# uf-b, nm-b or wires-thru-conduit?



## crazy electrician (Apr 30, 2011)

Thhn is rated 90 degrees Celsius.


----------



## Dennis Alwon (May 9, 2009)

John welcome to the forum and I hope you get to learn a few things. 

First off, I feel a bit puzzled as to whether we can help you or not. You obviously are an electrician but there are rules we must be careful with. This being your own home I am assuming you are allowed to do the work yourself. Is this correct and are you permitting the work or not.


----------



## John_europe (Aug 17, 2011)

@Dennis: Thanks for the welcome! 

This being my own home I am allowed to do the work myself. I am no competitor of yours, I am a tourist who is not allowed to do business work in the US, so I only limit myself to my private home, also because electricians work in Europe seems to be paying substantially better than here in the US (sorry guys!).

@crazy: Thanks for that one, I assumed it was Fahrenheit, but somehow you guys switch to metric when you least expect it  ; it also explains why all the other (NM-B) wiring in my attic hasn't burned out yet  .


----------



## Dennis Alwon (May 9, 2009)

A pool heater is not difficult. NM cable would be the cheapest method.

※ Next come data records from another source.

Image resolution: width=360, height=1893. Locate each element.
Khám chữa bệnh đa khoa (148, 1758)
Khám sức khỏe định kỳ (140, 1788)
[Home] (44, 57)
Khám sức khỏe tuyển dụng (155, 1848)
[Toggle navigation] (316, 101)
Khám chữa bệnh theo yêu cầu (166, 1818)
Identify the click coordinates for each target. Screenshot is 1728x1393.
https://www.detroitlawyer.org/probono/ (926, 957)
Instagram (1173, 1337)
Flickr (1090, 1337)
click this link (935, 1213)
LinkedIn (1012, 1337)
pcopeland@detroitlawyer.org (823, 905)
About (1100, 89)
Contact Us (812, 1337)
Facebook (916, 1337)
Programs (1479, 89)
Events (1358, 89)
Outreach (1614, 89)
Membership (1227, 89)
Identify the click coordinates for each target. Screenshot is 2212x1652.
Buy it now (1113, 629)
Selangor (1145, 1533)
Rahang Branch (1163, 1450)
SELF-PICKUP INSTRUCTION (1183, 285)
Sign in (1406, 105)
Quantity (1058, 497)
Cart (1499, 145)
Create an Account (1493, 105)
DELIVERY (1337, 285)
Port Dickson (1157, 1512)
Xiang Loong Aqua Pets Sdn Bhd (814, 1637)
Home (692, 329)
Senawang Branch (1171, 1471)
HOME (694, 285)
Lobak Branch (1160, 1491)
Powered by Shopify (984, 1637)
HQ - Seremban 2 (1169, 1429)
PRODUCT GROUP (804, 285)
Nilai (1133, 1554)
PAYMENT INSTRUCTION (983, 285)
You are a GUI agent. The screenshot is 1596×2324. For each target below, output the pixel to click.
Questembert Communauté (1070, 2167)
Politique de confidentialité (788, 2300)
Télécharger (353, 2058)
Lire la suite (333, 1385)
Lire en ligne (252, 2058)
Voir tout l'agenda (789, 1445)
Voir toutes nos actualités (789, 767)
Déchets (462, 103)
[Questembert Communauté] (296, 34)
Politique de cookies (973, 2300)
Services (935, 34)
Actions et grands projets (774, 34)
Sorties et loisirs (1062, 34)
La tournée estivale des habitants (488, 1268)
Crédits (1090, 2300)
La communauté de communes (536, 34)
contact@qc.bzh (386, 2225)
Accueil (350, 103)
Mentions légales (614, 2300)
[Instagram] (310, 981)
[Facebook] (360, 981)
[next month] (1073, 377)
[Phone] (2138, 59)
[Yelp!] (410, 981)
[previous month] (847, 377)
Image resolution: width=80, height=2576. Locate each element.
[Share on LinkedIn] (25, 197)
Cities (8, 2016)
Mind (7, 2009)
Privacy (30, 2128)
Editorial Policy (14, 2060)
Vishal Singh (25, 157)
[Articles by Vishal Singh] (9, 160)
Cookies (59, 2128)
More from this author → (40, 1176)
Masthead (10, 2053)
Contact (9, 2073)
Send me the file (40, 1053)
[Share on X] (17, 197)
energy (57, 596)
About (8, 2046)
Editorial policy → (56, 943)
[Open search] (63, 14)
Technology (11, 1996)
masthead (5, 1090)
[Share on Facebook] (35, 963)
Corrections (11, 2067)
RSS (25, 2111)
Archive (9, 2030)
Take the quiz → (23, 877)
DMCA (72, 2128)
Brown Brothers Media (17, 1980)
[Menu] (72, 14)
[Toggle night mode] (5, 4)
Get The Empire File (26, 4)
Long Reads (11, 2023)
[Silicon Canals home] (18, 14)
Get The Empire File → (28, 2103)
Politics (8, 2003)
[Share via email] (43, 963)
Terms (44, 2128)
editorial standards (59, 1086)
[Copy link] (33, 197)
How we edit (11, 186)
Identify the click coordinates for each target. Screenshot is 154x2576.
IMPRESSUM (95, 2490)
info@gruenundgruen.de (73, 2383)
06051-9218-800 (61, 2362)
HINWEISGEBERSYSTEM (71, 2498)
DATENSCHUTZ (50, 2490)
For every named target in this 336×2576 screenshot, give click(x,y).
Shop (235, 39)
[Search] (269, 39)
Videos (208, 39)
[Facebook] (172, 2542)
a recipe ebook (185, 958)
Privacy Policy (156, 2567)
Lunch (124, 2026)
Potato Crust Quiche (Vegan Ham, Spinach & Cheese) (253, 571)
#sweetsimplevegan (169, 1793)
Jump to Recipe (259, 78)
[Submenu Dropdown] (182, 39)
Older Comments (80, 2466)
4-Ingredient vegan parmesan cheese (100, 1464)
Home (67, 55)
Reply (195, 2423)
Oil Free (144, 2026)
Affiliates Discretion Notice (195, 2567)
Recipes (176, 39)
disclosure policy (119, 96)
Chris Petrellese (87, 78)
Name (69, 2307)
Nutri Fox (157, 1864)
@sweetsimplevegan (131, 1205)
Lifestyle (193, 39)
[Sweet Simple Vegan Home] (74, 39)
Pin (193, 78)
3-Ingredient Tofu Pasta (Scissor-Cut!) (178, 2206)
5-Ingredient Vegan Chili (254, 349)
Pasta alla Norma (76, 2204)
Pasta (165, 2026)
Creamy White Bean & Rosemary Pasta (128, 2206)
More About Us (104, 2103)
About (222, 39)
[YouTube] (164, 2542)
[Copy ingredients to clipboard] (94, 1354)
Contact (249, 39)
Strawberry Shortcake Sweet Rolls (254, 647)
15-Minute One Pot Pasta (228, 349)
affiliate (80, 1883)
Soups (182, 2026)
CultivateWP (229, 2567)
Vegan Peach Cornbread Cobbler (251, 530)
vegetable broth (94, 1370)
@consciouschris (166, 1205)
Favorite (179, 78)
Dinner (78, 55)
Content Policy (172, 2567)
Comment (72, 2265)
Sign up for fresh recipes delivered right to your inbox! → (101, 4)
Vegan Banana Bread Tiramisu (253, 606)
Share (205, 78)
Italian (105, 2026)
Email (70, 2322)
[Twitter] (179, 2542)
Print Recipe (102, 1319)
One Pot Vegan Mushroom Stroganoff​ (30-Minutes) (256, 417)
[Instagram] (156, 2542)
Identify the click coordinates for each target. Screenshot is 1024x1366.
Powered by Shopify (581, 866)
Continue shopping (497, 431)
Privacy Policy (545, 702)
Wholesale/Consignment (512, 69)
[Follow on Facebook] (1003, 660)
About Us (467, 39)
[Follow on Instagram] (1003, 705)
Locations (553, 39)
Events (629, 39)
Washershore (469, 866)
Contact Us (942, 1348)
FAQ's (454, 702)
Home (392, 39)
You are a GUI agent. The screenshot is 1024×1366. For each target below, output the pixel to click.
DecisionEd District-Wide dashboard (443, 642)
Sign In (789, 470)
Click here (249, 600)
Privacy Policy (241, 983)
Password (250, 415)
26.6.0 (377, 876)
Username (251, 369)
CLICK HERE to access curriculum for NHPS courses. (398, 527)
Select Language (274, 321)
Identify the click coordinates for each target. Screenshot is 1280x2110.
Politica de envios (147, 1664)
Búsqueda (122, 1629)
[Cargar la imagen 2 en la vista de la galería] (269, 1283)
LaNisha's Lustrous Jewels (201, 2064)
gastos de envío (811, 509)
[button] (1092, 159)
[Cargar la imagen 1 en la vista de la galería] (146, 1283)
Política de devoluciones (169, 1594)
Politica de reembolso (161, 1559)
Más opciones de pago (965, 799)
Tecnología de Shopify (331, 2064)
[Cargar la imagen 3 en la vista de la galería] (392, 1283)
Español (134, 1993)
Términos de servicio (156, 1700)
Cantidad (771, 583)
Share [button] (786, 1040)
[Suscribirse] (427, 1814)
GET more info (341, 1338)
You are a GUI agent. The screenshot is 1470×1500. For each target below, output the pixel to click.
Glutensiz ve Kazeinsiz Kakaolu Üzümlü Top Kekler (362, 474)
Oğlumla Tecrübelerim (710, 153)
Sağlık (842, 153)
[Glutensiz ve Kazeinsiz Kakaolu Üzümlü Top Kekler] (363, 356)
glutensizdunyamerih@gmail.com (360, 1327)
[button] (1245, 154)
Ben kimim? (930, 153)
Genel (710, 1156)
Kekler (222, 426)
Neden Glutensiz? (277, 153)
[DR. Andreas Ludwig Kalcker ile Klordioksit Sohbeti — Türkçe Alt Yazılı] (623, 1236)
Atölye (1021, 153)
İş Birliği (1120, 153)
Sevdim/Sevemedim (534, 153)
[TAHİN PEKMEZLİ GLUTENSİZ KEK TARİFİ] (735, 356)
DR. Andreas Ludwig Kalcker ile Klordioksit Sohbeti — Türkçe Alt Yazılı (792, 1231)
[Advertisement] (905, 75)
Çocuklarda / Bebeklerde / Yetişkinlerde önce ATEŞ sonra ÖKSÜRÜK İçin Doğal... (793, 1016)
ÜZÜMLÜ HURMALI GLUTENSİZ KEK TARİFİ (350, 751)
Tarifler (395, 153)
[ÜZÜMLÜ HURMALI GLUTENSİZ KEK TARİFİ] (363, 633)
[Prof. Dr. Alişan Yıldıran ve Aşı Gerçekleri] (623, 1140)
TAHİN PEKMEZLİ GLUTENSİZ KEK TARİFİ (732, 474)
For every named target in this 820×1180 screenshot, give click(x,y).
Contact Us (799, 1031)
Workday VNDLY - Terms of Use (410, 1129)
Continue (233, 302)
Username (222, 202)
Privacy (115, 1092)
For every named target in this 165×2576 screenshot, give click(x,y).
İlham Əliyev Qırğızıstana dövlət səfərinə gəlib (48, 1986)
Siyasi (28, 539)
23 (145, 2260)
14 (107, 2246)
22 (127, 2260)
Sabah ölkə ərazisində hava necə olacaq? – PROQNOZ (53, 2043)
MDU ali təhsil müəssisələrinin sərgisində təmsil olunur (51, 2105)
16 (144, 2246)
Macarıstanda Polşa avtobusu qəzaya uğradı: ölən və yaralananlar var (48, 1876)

NM cannot be sleeved in conduit on the exterior so if the disconnect is mounted so that you enter it from the back then you are good otherwise you need to switch to UF or other approved wiring method. Wires marked with a "W" are rated wet location.

Make sure you extend the equipotential bond from the pool to the metal casing of the heater.


----------



## Hippie (May 12, 2011)

John_europe said:


> electricians work in Europe seems to be paying substantially better than here in the US (sorry guys!).


Well I guess so! I don't know any electricians with a vacation home in Europe!


----------



## John_europe (Aug 17, 2011)

Hippie said:


> Well I guess so! I don't know any electricians with a vacation home in Europe!


I know what you mean; but at this moment we have this difficult choice in Europe: either send our savings and pensions to Greece and Italy, or spend it. 

With current currency rates US is the place to spend for us ... I'm just going to have my vacations in my 401K :thumbup:


============================================================
It's the amps that hurt, not the volts!


----------